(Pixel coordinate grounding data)

|---|

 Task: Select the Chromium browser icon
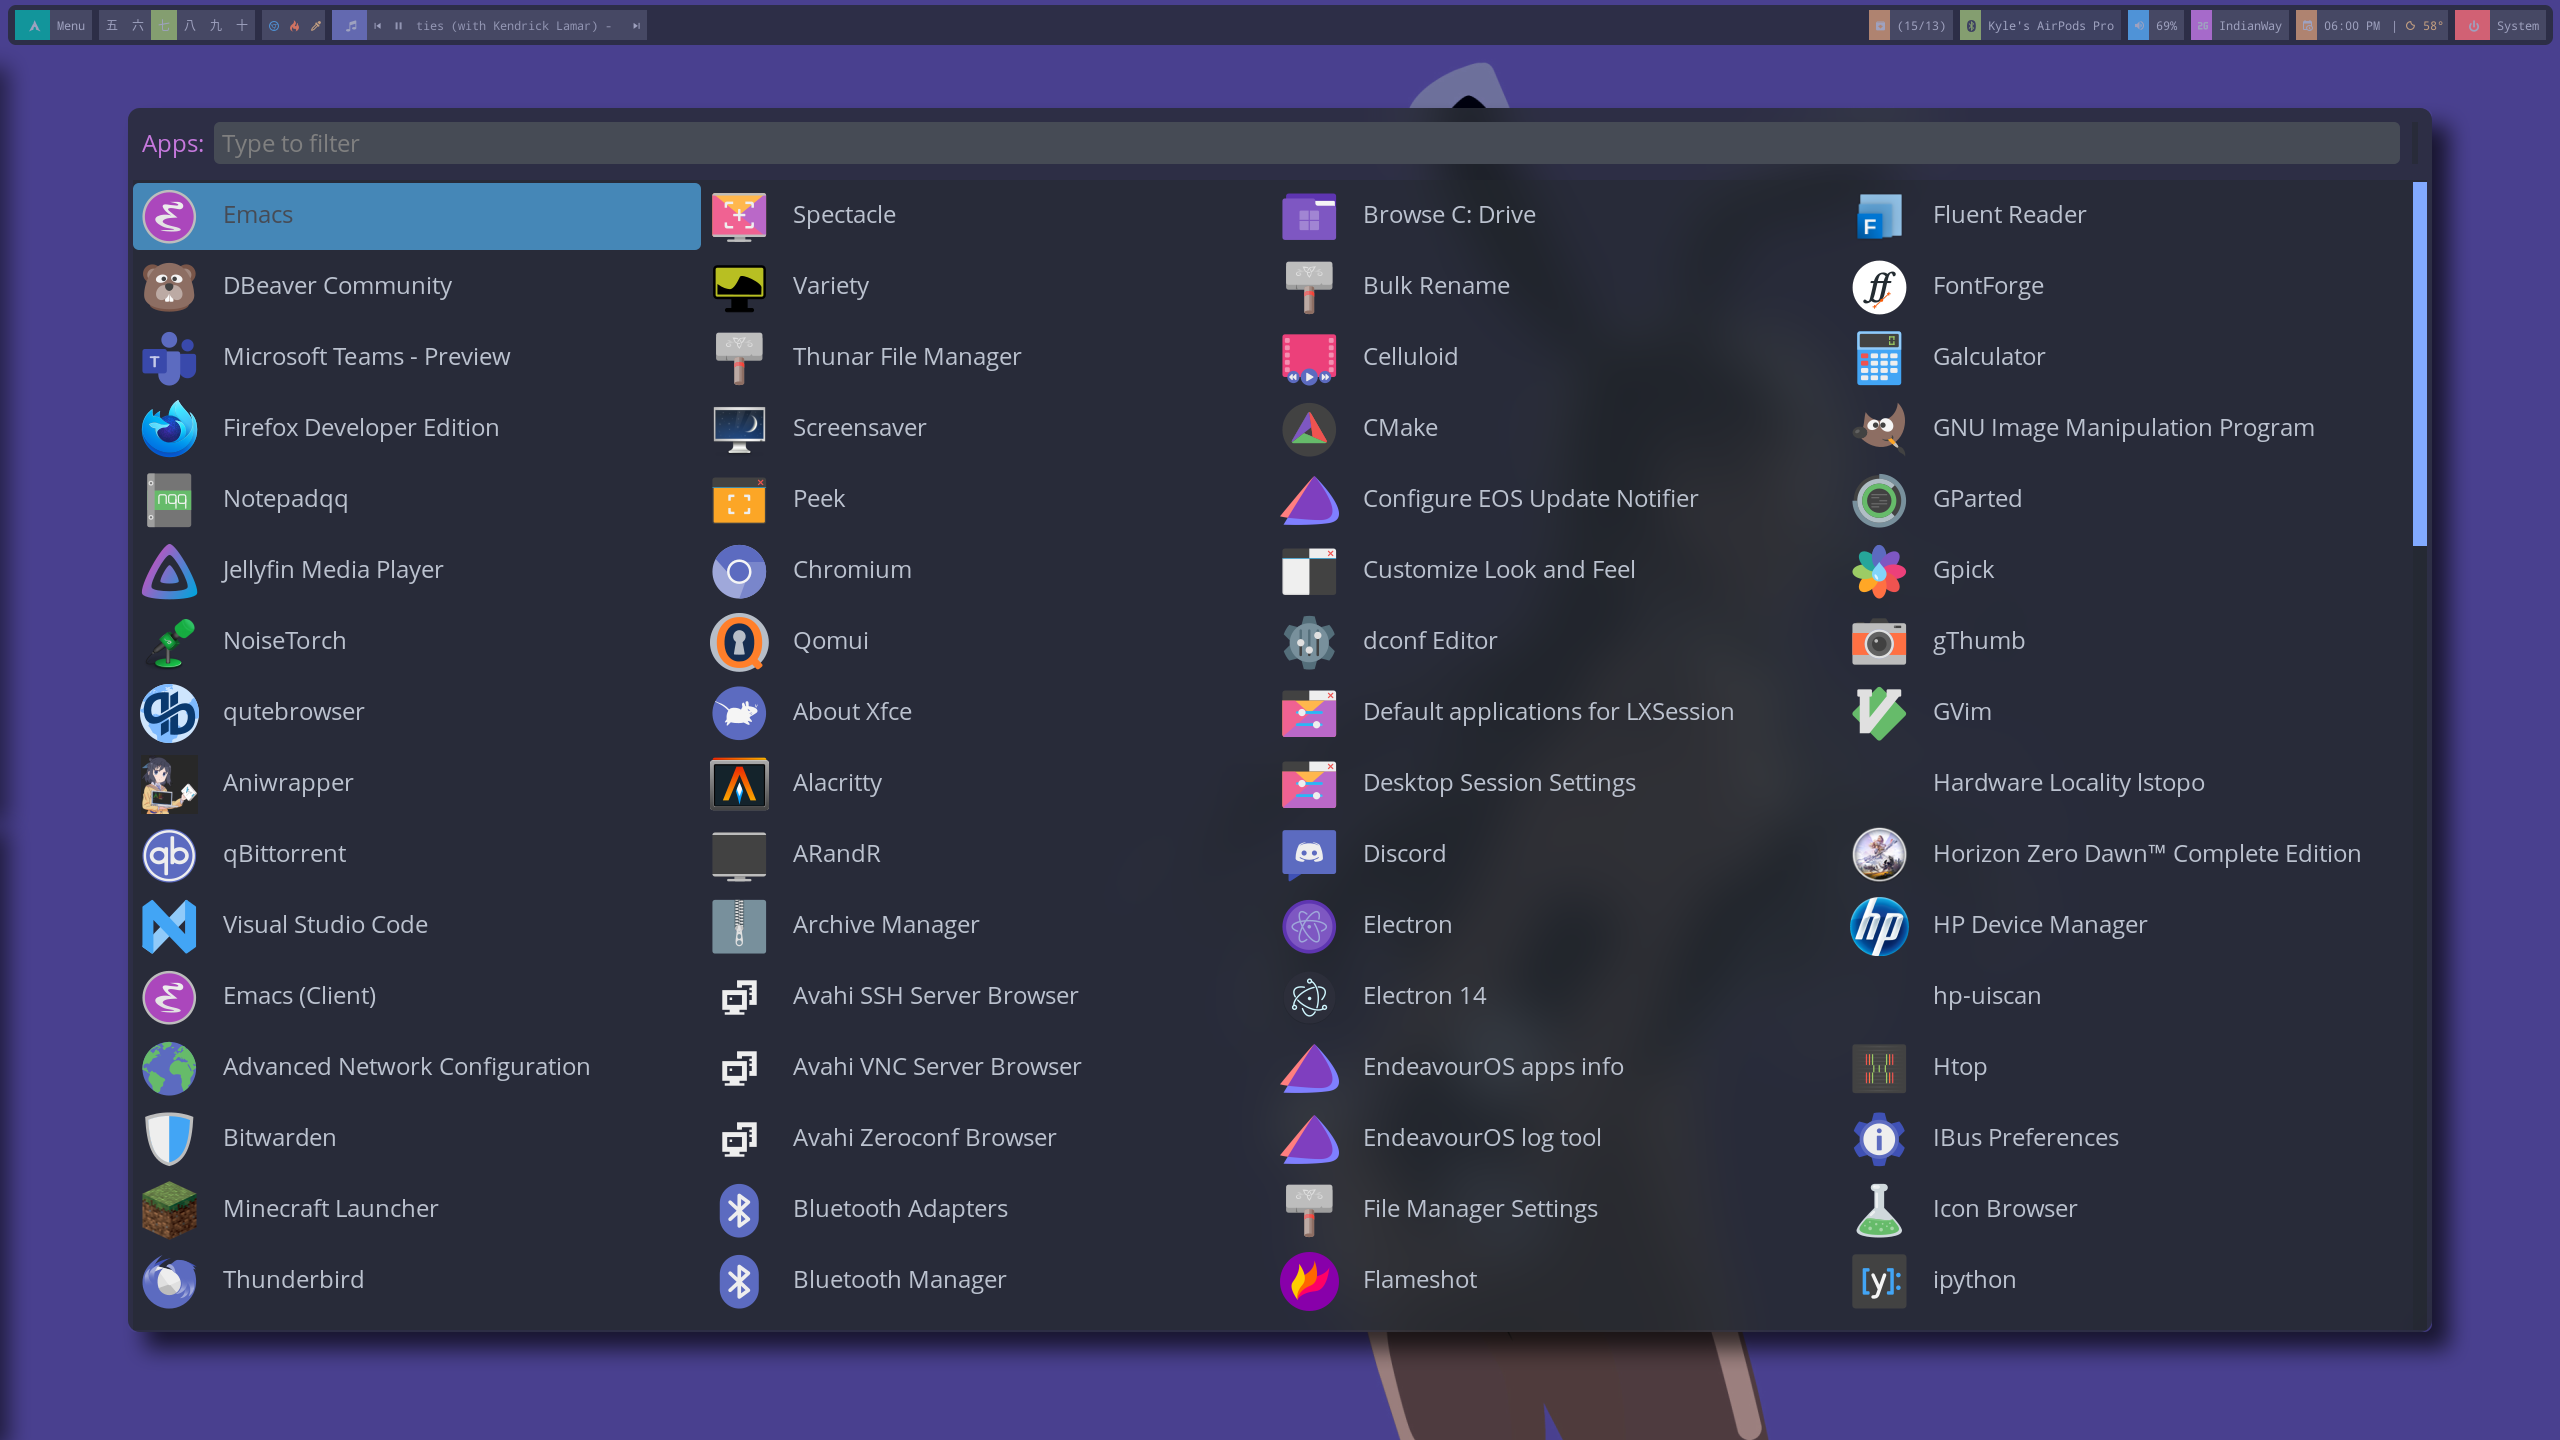pos(739,570)
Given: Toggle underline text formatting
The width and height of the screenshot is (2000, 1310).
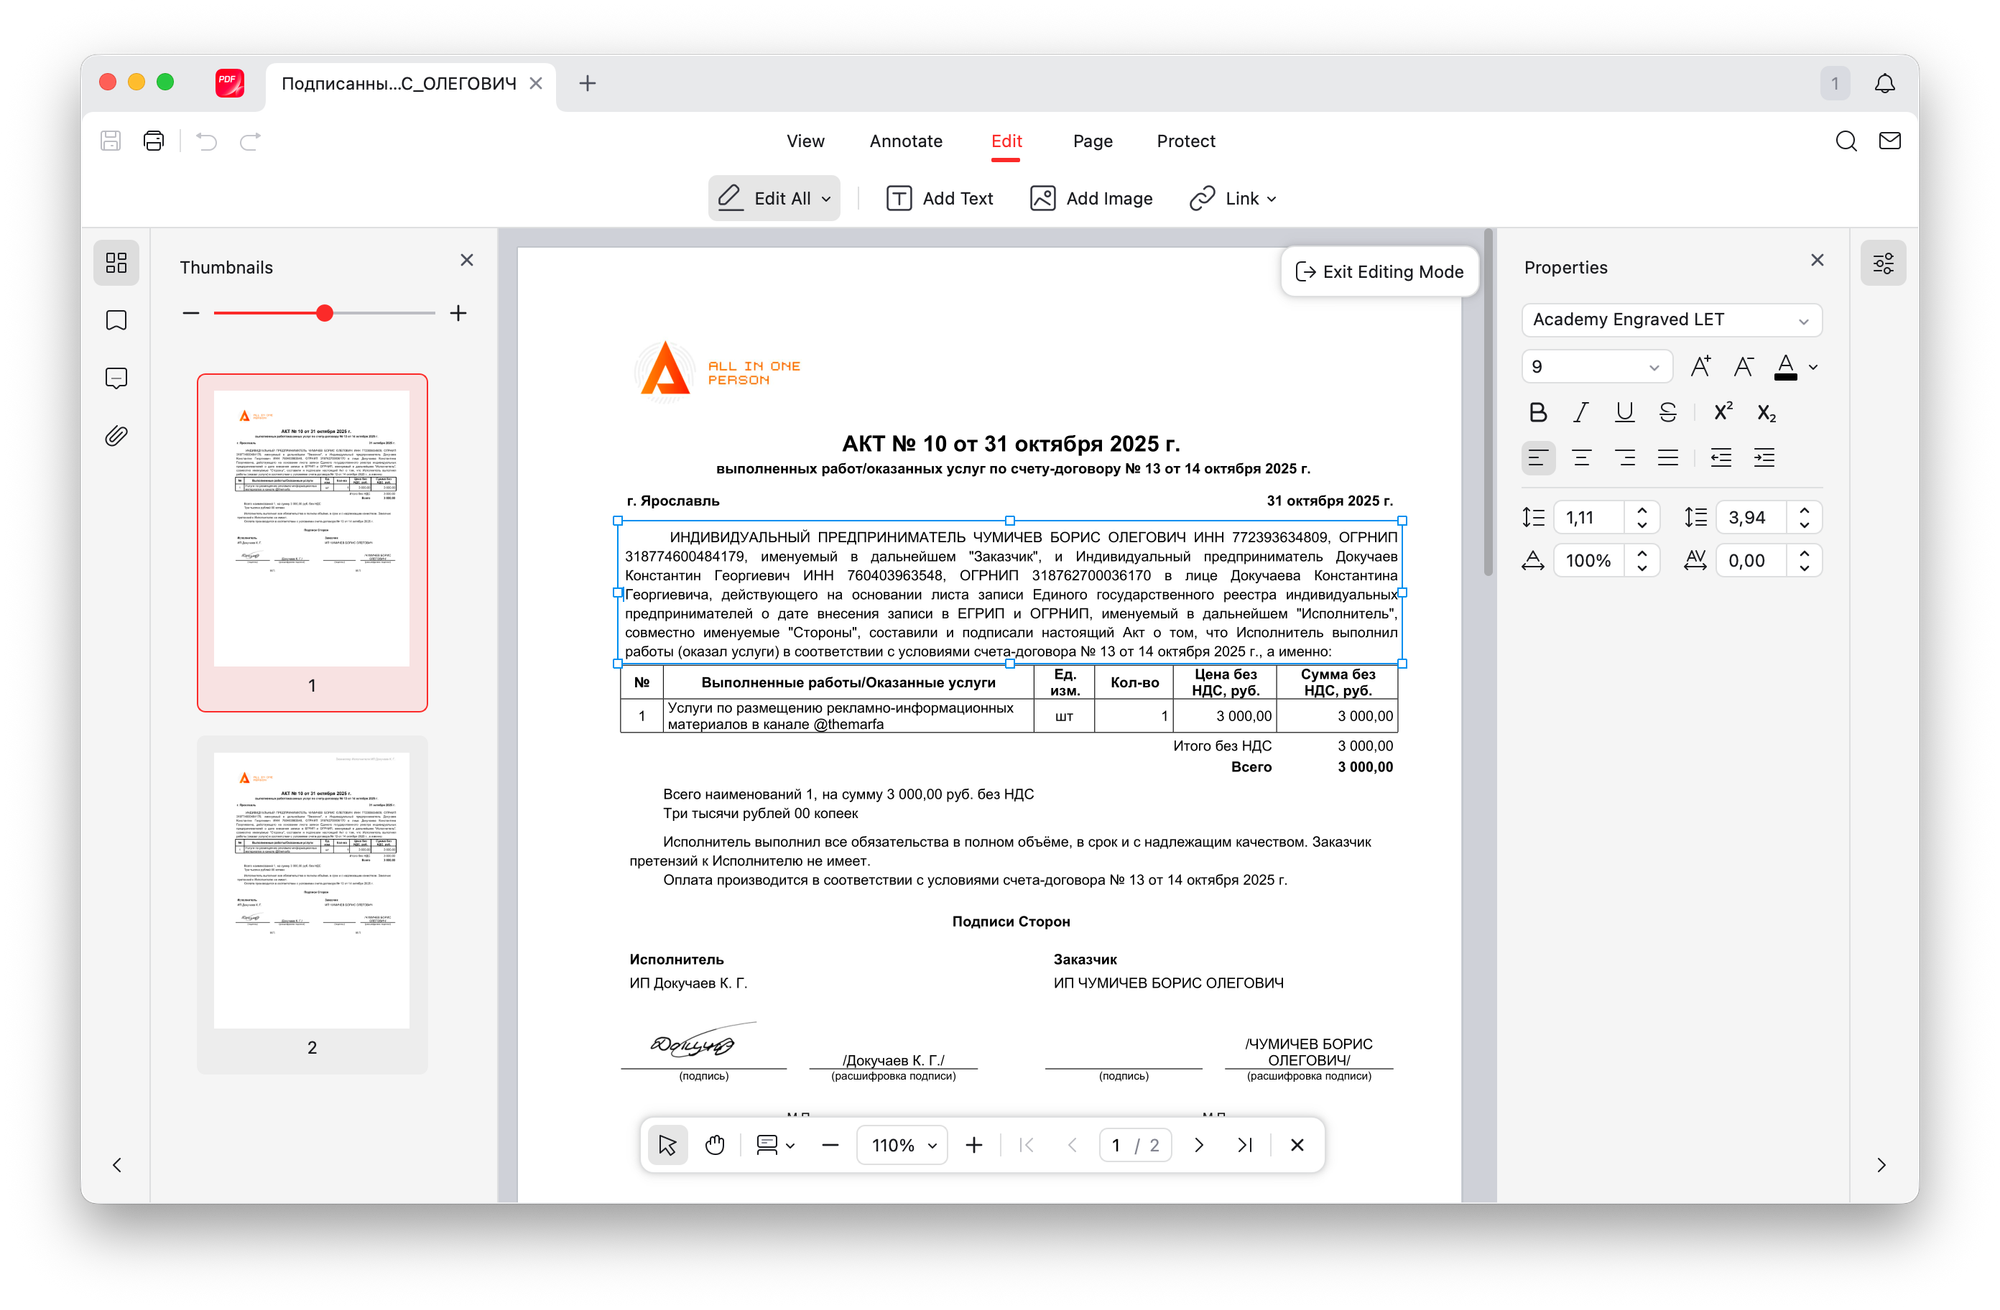Looking at the screenshot, I should pyautogui.click(x=1624, y=412).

|---|

Task ->
Retype each entry precisely. Skip images entirely.

Your solution ->
 Task: Select the Chromium browser icon
pos(739,570)
Given: Toggle underline text formatting
The width and height of the screenshot is (2000, 1310).
Looking at the screenshot, I should pyautogui.click(x=1624, y=412).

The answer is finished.